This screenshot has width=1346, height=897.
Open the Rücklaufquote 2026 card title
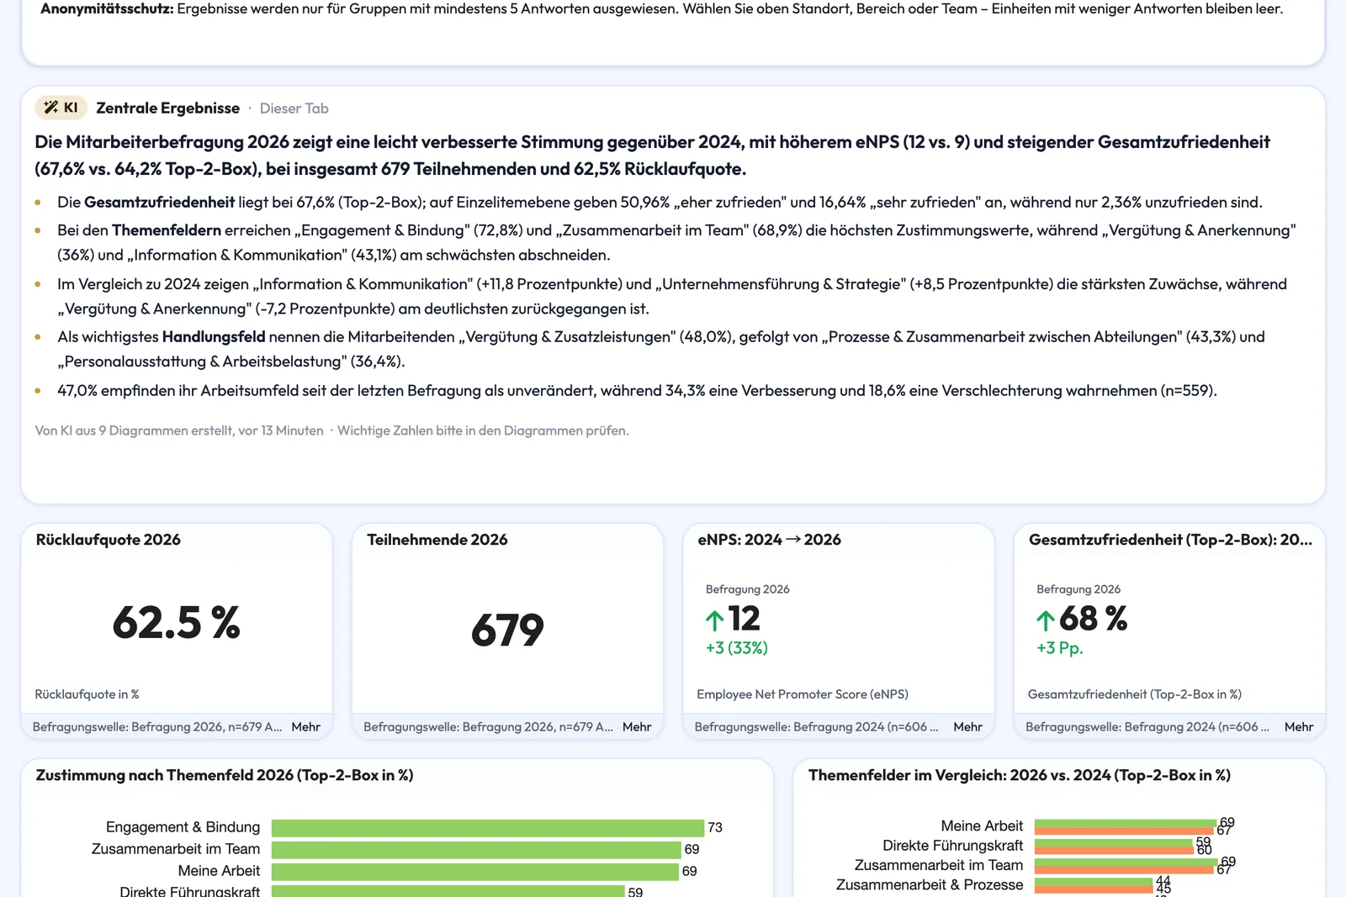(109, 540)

· · ·

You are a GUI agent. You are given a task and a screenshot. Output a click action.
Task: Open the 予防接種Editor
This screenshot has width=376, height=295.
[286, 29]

· · ·

## Given request
Pull out each line of the data above that contains the word "screenshot".

## Answer to the exercise
This screenshot has width=1346, height=897.
You are a GUI agent. You are given a task and a screenshot. Output a click action.
This screenshot has width=376, height=295.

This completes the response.